Quelle preuve le patient me donne-t-il, quelle preuve ai-je cru voir, pour fonder mon interprétation ? Si le patient affirme : “c’est vrai”, je peux le croire, mais je ne sais pas pour autant pourquoi c’était vrai, ou pourquoi il pense que c’était vrai. Comment former une interprétation, comment la communiquer au patient ?
Rassemblés par Francesca Bion, les articles de ce recueil sont écrits entre 1976 et 1979 et appartiennent donc à la dernière période de l’œuvre de Bion. Comment observer et comprendre une « turbulence émotionnelle » ? Les analystes doivent se remémorer les périodes de remous psychiques qui ont suscité en eux-mêmes de la turbulence, et se souvenir que c’est la turbulence qui est latente dans la latence. Les décisions réactivent les turbulences des grandes étapes de la vie, et pourtant, il faut pouvoir choisir. Clivages fonctionnels, force de la curiosité, impuissance de l’autorité sont revus à la lumière de cette notion de turbulence. Face à une découverte ou à une idée nouvelle-née, il est deux possibilités : l’idéaliser ou l’enterrer. Echapper à la connaissance de soi est facile et peut être très violent : c’est un auto-assassinat. Mais l’assassin, ou la société, sont envahis par la culture qu’ils veulent détruire.
Le second article insiste sur la césure comme source du penser, en commentant une citation de Freud sur la continuité entre la vie intra-utérine et la toute première enfance. Entre continuité et discontinuité, Bion plaide pour l’existence chez le fœtus non seulement d’éprouvés, indiscutables, mais d’une proto-pensée. Plus tard, l’individu fait tout pour nier ce lien avec une préhistoire qui cependant reste active tout au long de notre existence.

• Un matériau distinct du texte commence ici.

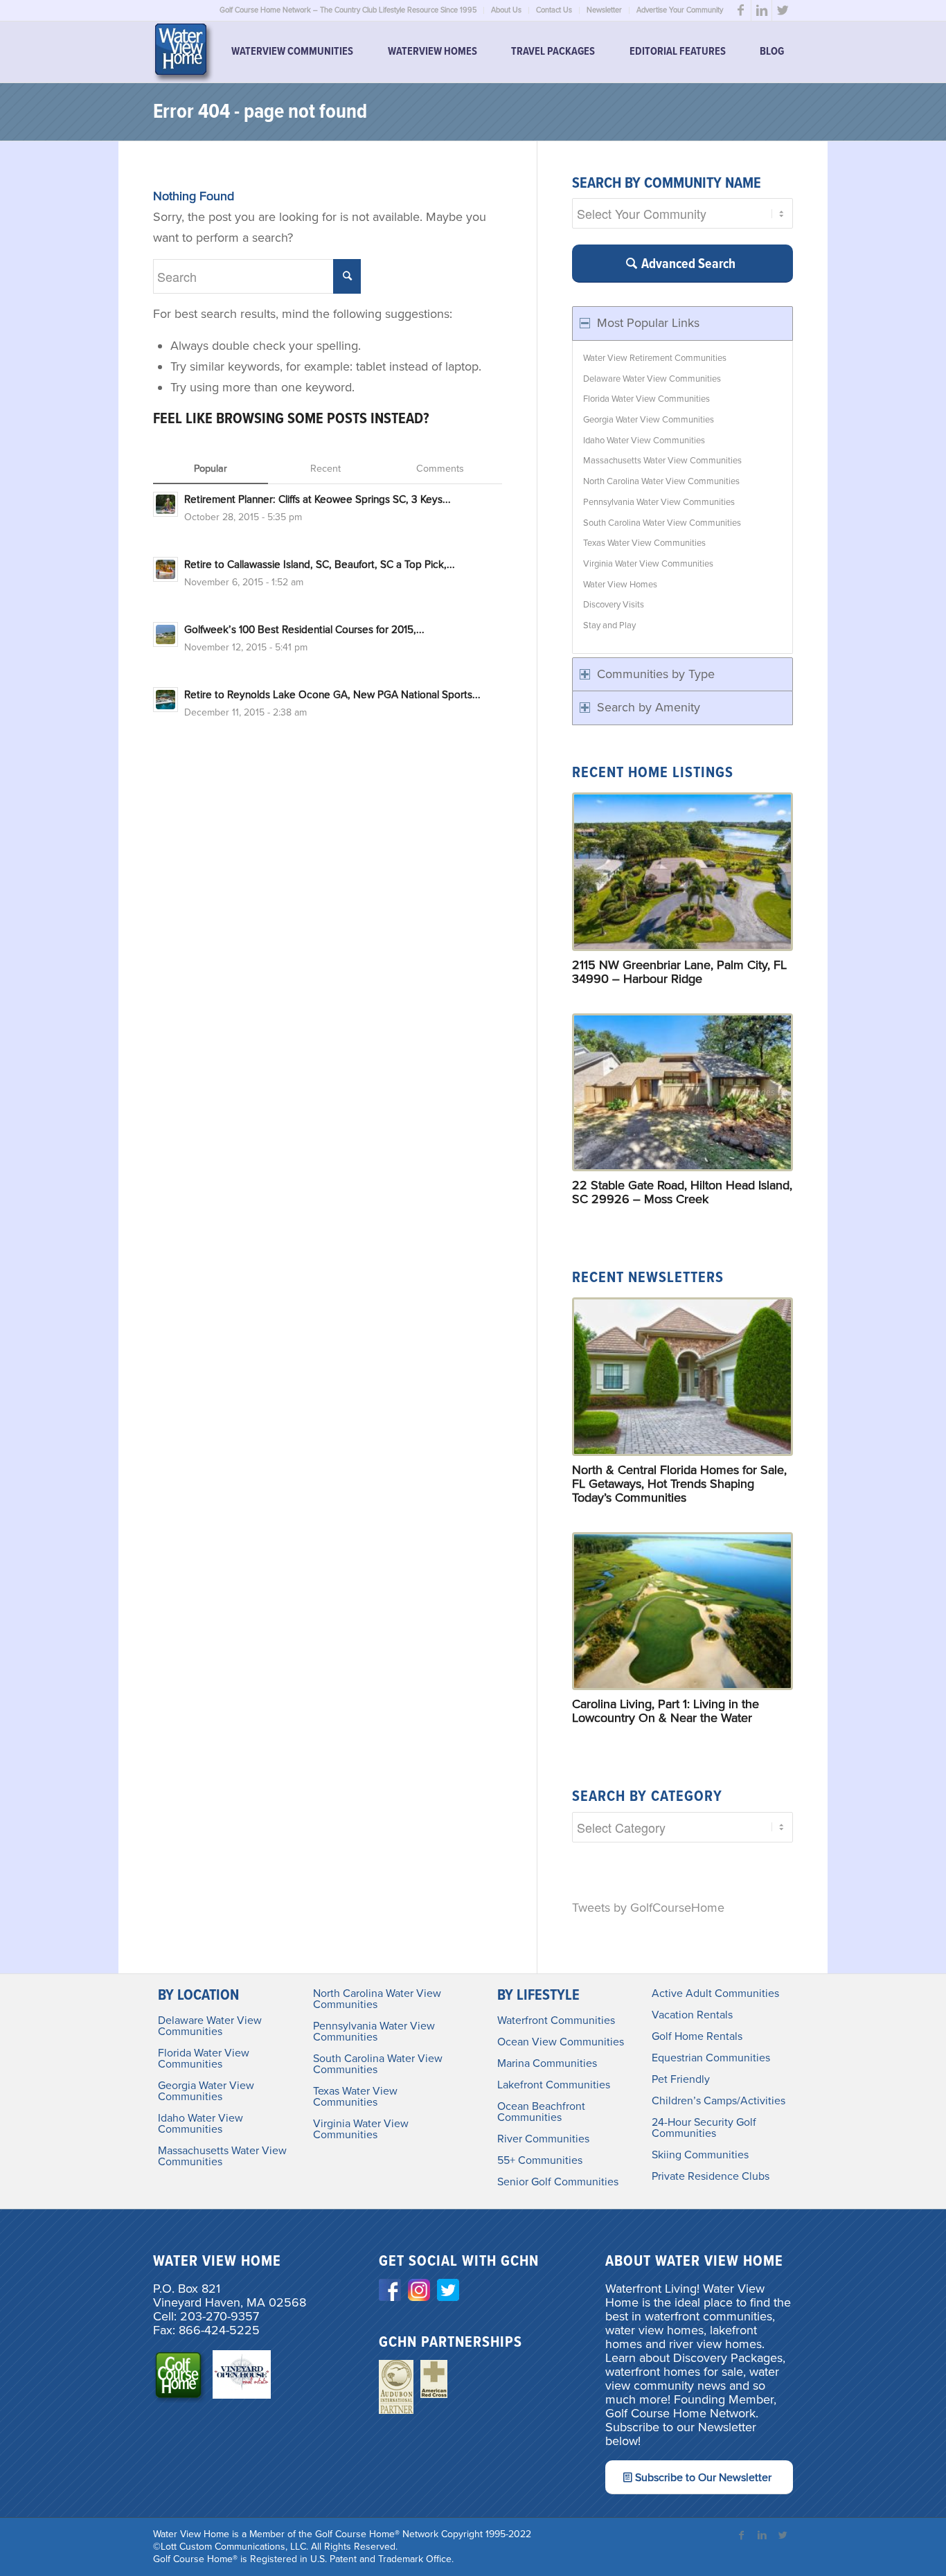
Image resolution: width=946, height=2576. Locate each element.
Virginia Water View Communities (648, 563)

Troisième article de cette très féconde année 1976, La preuve interroge les fondements de l’interprétation. Mais toujours sous la forme à la fois énigmatique et élémentaire qui permet les interrogations radicales et soumet le lecteur au climat même de l’analyse : le problème est qu’il vaille la peine, pour le patient, de revenir à la séance suivante. La forme Y qui surgit dans l’esprit de Bion à l’écoute d’un patient est-elle pertinente en ce qui le concerne ? Que devons-nous dire, et comment ? Il importe que chaque analyste forge son propre langage, un langage qu’il sait utiliser et dont il mesure la valeur, pour éviter la fausse monnaie des formulations conformistes et aseptisées. Quel langage le fœtus arrivé à terme peut-il comprendre ? Les gens viennent nous voir en plein remous intérieur, désespérés parce qu’ils pensent en général que l’on ne peut pas grand chose pour eux. On s’attend cependant à ce que nous analysions des enfants devenus grands. Peut-on faire vivre l’intuition dans un langage de concepts ? Peut-on étudier l’inconnu, qui se manifeste dans des choses souvent imperceptibles et pourtant destructrices ? Peut-on parler au soma d’une façon que la psychose soit capable de comprendre, ou vice-versa ? Si la peur intense et la haine de soi filtrent dans des conduites hautement structurées, quel langage peut les atteindre ? Telles sont les zones où il nous faut pénétrer.
Des thèmes très proches sont repris en 1979, dans Contre mauvaise fortune, bon cœur. Quand deux personnes se rencontrent, une tempête émotionnelle se lève. Mais une fois qu’elles se sont rencontrées, et que cette tempête a eu lieu, patient et analyste peuvent décider de faire contre mauvaise fortune bon cœur, en espérant qu’il en sortira un bénéfice pour chacun d’eux. Le patient peut provoquer des émotions intenses chez l’analyste, l’empêchant de paraître bienveillant ou toujours calme et lucide. Car jouer un rôle ne peut convenir et oser appréhender les faits de l’univers dans lequel nous existons exige du courage. Interpréter vise à permettre de sentir en même temps que de penser, c’est-à-dire de Penser. Mais les psychanalystes étudieront-ils l’esprit vivant ? Ou l’autorité de Freud sera-t-elle utilisée comme une force de dissuasion, comme une digue contre les chercheurs et l’incongru de leur audace ?
Dans une postface intitulée Bion épistémologue, Pierre-Henri Castel s’efforce de se faire le passeur de cette œuvre difficile et de ses enjeux pour la psychanalyse.